História Doméstica
por Silvia Regina
Mais uma noite e ele era um monstro. Só que de amor por ele ela sofria. Seria capaz de morrer, mas vivia, na esperança de um dia detê-lo. Não como quem amarra e amordaça, mas como quem acalenta por zelo.
Naquele, ela não via nada nem desprezo. Aquela vida cambaleava, de copo em copo, de corpo em corpo, sem qualquer apreço. Porém, mesmo frio e desempenhado de seus compromissos de amor, continuava dominando o ar ao seu redor, como hálito que não dispersa, carregado de álcool, maledicência e poeira. Aquela que fica depositada nas mesas postas à beira da estrada de quem só sabe passar.
– As mesas devem ser servidas! – Pensou chorosa e enraivecida.
Abatida, combalida, a sofrida desejou vingança. Pensou naquilo que exibiria sua pujança diante daquela alma desalmada. Só que de nada foi capaz.
Ainda assim, deixou o coração ao lado do prato que seria seu na mesa posta. Penteou os cabelos, carregou os olhos em preto e na boca, a pele exposta. Insinuou as maçãs e os seios em coral, os sapatos combinavam com o odor da raiva pela provável rival.
Veneno puro ela se pensou. E tramou mais uma vez. Seria a ultima noite de solidão ou o início delas, talvez.
– Ou ele volta ou me deixa em paz.
Como num galope chegou ao boteco onde ele deveria estar. E, dito e feito: a maldita deslizava por entre as pernas, pelo pescoço, braços, lábios, mãos e o que mais?!
Respirando fundo, odiou mais um tanto e tramou outra vez. Desistiu novamente da espera, do pesar e do aceite, dominou a crise que não era sua para por fim na situação.

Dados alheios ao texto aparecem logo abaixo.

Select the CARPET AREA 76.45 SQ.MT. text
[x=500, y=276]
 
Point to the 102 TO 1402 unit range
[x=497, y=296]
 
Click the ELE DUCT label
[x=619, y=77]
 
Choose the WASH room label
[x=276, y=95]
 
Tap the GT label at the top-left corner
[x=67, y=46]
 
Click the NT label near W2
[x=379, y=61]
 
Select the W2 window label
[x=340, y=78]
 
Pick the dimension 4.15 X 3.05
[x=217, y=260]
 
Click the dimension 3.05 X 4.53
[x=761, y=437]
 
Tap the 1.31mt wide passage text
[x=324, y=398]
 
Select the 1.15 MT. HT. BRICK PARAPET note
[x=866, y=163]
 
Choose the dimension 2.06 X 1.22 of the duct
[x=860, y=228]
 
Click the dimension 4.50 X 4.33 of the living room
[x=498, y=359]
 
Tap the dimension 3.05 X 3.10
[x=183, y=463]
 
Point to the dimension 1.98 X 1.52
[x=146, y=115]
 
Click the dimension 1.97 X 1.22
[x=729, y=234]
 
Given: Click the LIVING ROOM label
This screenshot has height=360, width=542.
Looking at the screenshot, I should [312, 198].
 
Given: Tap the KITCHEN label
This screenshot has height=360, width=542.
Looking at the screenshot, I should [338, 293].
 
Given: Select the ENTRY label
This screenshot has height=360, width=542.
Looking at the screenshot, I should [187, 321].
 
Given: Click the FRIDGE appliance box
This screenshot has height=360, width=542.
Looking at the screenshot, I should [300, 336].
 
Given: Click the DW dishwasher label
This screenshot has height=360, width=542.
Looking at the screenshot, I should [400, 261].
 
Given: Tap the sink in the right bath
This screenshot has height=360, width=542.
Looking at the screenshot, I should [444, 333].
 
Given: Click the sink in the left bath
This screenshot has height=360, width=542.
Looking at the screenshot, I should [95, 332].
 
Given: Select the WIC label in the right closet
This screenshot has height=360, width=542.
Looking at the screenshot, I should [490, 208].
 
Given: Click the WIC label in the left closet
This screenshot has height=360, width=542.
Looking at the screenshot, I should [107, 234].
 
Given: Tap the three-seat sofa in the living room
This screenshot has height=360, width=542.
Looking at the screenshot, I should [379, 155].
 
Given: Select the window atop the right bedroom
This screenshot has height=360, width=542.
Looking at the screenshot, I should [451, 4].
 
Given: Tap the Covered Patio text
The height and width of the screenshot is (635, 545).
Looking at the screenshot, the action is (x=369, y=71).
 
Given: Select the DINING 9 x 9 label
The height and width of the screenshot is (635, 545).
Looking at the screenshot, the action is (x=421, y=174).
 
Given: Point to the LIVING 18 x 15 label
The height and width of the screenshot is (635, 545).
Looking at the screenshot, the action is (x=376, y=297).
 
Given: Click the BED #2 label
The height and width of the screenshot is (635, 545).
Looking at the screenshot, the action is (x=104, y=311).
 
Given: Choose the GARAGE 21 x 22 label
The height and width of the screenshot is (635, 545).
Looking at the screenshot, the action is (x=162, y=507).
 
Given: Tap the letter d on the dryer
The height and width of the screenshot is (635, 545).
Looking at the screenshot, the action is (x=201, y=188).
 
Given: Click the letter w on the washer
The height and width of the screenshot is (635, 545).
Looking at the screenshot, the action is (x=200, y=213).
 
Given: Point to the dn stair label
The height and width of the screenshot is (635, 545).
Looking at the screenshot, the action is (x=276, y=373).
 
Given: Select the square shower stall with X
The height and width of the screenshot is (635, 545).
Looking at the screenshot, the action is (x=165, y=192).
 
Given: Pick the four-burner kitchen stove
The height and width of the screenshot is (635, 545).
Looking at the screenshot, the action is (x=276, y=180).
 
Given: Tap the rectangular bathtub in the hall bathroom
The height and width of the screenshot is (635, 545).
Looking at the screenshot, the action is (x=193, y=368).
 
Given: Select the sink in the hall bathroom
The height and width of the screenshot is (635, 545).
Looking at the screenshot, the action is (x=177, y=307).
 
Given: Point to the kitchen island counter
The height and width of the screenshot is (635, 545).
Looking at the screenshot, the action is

Aproximou-se do casal e, com um soco na mesa deu a letra da decisão:
– Ela ou eu, meu irmão?
De enroscado ele se mediu enrascado. Entendeu o enunciado e foi logo se levantando. Deixou na mesa o valor da conta e mais um trocado, para a abusada voltar pra casa. Da outra nunca mais ele soube um ai.
De agora em diante quem gemeria era ele, nos braços da amada que foi à luta e não se deteve.
Ao sair daquele bar, cobiçado, guiado e seguido por um decote avassalador, sentiu-se especial. Era o fim das estradas, das bebedeiras e das chanchadas. A festa agora era doméstica, cama e mesa, vice e versa coisa e tal. Ele era homem de família, e a restauraria toda noite um pouquinho, junto da moça de coral.